Stored data entries
※
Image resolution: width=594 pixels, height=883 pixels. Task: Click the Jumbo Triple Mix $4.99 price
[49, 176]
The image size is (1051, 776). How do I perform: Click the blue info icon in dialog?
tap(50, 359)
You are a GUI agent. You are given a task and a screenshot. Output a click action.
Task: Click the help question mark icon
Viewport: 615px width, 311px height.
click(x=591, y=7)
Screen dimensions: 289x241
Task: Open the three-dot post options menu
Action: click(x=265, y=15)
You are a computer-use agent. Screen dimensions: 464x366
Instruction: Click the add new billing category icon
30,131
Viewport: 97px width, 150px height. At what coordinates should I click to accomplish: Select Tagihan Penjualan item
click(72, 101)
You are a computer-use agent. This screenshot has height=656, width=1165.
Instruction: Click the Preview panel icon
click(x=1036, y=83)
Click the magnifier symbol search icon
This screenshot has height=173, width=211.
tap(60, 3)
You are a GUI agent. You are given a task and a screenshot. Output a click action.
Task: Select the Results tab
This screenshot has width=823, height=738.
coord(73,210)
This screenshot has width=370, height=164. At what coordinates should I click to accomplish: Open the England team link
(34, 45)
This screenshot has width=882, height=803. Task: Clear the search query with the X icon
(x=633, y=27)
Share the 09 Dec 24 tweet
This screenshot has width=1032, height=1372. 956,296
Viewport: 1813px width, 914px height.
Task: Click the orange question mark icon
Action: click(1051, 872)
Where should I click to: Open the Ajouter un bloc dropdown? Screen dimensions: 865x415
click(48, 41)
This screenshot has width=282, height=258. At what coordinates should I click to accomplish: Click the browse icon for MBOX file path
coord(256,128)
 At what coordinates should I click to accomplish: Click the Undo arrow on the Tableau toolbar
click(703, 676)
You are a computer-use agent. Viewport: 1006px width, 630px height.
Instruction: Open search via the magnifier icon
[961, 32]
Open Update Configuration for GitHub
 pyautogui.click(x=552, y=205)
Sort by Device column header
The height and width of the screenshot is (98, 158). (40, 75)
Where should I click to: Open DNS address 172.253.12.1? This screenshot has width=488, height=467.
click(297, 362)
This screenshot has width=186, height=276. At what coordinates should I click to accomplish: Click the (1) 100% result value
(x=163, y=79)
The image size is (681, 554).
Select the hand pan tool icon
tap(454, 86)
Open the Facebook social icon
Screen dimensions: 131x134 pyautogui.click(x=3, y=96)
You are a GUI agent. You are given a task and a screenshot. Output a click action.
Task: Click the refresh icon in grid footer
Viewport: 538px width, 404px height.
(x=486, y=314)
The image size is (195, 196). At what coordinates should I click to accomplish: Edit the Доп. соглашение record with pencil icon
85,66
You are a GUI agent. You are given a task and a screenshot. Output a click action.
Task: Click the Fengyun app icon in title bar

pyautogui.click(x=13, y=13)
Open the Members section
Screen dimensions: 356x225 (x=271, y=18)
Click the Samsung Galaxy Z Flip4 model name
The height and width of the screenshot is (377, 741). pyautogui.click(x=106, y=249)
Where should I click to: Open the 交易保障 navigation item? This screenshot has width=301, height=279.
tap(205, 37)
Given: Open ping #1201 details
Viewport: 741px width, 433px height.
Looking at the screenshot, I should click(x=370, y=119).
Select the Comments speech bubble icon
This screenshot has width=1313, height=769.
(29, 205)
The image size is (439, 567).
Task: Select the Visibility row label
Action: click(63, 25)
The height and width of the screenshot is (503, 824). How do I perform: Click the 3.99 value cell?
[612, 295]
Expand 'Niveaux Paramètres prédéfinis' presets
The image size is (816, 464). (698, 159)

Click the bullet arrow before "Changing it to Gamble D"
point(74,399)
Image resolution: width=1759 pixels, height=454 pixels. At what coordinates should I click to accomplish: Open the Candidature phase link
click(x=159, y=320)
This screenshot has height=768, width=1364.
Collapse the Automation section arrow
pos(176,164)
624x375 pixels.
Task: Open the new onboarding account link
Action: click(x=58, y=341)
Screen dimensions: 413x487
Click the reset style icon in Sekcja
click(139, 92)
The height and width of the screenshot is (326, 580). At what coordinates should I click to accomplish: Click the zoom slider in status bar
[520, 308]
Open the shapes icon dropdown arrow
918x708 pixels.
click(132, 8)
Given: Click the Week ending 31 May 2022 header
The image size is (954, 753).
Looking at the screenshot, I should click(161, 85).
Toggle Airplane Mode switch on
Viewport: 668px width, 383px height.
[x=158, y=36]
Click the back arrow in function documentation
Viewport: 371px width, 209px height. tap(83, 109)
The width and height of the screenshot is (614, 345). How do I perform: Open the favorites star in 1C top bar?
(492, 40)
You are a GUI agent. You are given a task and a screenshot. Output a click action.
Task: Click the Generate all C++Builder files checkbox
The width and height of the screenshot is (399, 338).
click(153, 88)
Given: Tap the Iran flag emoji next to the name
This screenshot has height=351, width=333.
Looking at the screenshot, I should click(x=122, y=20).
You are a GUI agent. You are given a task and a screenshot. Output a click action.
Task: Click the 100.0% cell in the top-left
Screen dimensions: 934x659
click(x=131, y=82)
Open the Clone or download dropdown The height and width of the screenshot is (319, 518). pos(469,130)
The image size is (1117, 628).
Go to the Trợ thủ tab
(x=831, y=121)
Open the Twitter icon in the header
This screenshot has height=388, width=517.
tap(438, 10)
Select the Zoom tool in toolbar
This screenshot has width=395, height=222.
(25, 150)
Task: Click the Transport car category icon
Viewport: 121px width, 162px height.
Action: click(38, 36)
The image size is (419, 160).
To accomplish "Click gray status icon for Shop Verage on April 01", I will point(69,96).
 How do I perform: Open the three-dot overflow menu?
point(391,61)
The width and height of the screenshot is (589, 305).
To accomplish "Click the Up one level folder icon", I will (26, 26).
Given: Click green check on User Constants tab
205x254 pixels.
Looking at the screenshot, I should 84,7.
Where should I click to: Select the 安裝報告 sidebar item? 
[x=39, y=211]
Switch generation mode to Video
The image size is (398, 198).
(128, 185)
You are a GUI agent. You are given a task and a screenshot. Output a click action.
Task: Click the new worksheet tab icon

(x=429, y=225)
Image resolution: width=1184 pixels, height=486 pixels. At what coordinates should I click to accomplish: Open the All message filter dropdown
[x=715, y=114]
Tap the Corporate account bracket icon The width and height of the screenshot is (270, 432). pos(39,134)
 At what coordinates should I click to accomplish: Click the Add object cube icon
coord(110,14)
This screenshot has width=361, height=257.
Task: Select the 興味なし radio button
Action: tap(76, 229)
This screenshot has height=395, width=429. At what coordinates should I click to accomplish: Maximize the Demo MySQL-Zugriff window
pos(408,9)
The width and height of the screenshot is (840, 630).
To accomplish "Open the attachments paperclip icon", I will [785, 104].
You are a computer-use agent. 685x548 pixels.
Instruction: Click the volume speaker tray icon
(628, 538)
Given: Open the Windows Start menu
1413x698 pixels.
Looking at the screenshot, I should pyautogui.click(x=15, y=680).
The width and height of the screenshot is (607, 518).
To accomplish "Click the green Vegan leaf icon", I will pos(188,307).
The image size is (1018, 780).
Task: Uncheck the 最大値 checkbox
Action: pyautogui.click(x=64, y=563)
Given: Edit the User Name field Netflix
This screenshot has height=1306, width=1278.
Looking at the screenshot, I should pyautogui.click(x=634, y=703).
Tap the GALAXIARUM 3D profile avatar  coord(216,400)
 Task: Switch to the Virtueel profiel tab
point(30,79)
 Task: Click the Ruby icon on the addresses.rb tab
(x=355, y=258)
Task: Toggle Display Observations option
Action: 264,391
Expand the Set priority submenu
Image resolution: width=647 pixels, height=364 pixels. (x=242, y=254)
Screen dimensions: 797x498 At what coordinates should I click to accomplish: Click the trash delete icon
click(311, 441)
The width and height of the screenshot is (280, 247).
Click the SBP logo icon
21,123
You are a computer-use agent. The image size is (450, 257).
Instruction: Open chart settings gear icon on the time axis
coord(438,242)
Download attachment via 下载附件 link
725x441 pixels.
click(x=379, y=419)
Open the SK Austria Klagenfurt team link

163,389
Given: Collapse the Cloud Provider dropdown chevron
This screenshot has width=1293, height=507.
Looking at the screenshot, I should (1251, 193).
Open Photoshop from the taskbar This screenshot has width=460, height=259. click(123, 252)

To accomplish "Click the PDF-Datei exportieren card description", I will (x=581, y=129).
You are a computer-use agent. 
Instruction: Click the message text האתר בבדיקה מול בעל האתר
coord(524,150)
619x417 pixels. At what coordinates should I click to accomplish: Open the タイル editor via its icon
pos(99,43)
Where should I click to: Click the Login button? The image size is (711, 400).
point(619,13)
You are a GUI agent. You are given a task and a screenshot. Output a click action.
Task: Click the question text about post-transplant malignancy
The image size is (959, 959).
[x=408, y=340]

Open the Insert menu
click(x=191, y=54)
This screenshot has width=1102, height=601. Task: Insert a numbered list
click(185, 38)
※
Every line above that holds the word "computer" should be copied out.

- [RESPONSE]:
You are a computer-use agent. Screen dimensions: 464x366
You are a computer-use agent. This screenshot has height=656, width=1165.
You are a computer-use agent. Viewport: 1006px width, 630px height.
You are a computer-use agent. 685x548 pixels.
You are a computer-use agent. The image size is (450, 257).
You are a computer-use agent. 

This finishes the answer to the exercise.